Saturday, September 24, 2011

MMMMMMmmm. PANCAKES!


There aren't very many people still alive who remember my dad and his pancakes, but I've got one remaining aunt alive who does. In the next generation there are a few cousins near my age who do - Shirlee, Nancy and maybe Sharon, and then my brother and me. Everyone else is gone.

My dad did a lot of cooking around our house. As I've noted in other blogs, mom wasn't a very good cook, and although she was the primary cooker of the regular family meals, my dad took over for all the specialty meals.

And while he was especially good on the meats to be served, his real specialty was pancakes. For us, pancakes weren't so much a breakfast item as they were for a Sunday night dinner. Back in the days when I grew up, there weren't many prepared "mixes," so daddy made his pancakes from scratch. At that time our family was composed of my mom, dad, my sister and me, and our Uncle Bill. My brother wouldn't come along until I was 14. Daddy would whip up a bunch of pancakes, mother would fry some bacon, "Unc" would tend the percolating coffee and that would be our Sunday evening dinner. We little kids and mother, not being big eaters, usually ate a single pancake, and the men usually had two and on occasion three. That was just about how many daddy's batch made.

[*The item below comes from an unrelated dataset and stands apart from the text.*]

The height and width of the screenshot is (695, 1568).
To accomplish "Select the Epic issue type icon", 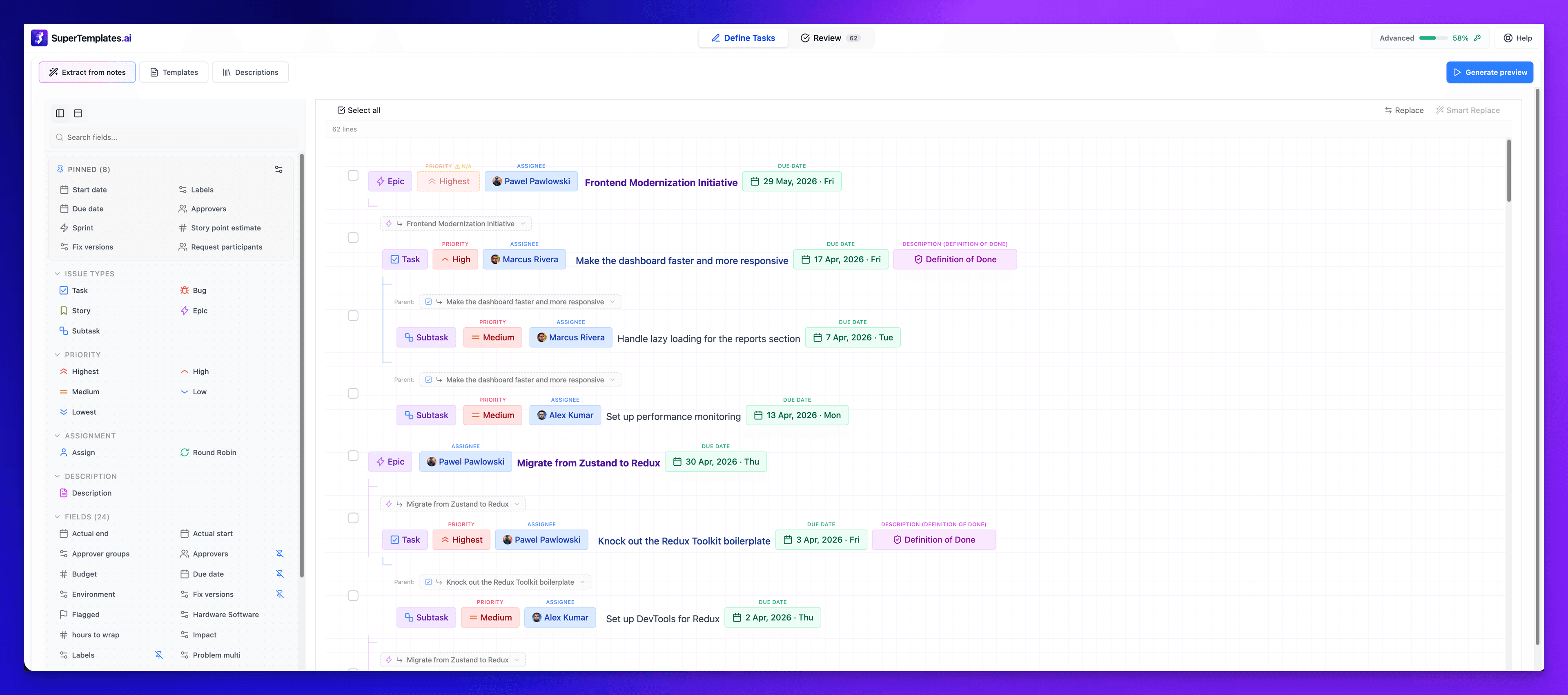I will (x=186, y=311).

My dad had only one sibling, a sister who lived with her family in Pueblo, Colorado. One year Aunt Dorothy and Uncle Chuck and my cousins Nancy and Kenny, who at that time were young teenagers, came to visit us and Daddy fixed a pancake dinner for them. This meal turned out to be one that set a record for pancake eating: Kenny, a growing young boy probably 12 years old, ate 13 pancakes! My sister and I were stunned. Never had we seen anyone eat like that, and even well into our old age my sister and I would refer to the time that Cousin Kenny ate 13 pancakes! It surely made history in the Dobbins family.

When my sis and I were little kids, our dad always made Mickey-Mouse shaped pancakes for us. He knew just how to do it, complete with eyes and a mouth - little squiggles of batter dropped in exactly the right places before the larger pancake batter "head" and "ears" were put on top of them. When I was doing some babysitting for my two youngest grandchildren, Olivia and Justine, I always made them Mickey Mouse pancakes for one of the breakfasts we had - but I certainly didn't inherit my dad's batter artistry. Mine were identifiable as mice -- but barely!

My mother had lots of brothers and sisters who lived not too far from us in Long Beach and daddy would often suggest that they all come over for a pancake dinner. He was good that way; he was the oldest of all of them and after he and mother married they shepherded her younger brothers and sisters through the tail end of the depression, often loaned them money when there was a need, and in general just made sure that they were all okay. Having them over for a Saturday night pancake dinner was his pleasure too. Around the table would be Uncle Sam and Aunt Marie with daughters Shirlee and Nancy, Uncle Bert and Aunt Betty with kids Karen and Steve, Uncle Hugh and Aunt Betty with Sandy and Susan, Aunt Margie and of course our own family of dad, mother, Ginnie Lou, brother Steve and me. After everyone was sated with yummy pancakes, the women cleaned up the kitchen and the men set up the dining room table for poker, using wooden matches for chips. Those with smallish children might head for home, and the older cousins might sit on the floor playing their own types of card games - Fish, War, and Old Maid.

Dad and his pancakes became a legend in our family history. Dad's own father died when daddy was 8, leaving his mother and older sister Dorothy, both of whom had to go to work to support the family. There were no social programs in place then to provide support for widows. Dad did a lot of the cooking while he was young; as he got older he started doing some surveying with companies looking to locate mining operations and he did some cooking out in the field then. So it was natural that later, being the breadwinner in a household of females, he, and Unc to a lesser extent, would pick up some of the cooking. (Unc was the "coffee man.")

There are lots of things we all remember about our childhood. I'm guessing that made-from-scratch pancakes for dinner is one of the more unusual memories a person can have. To this day I think of my dad when I see a stack of pancakes. He died in 2001 at the age of 93.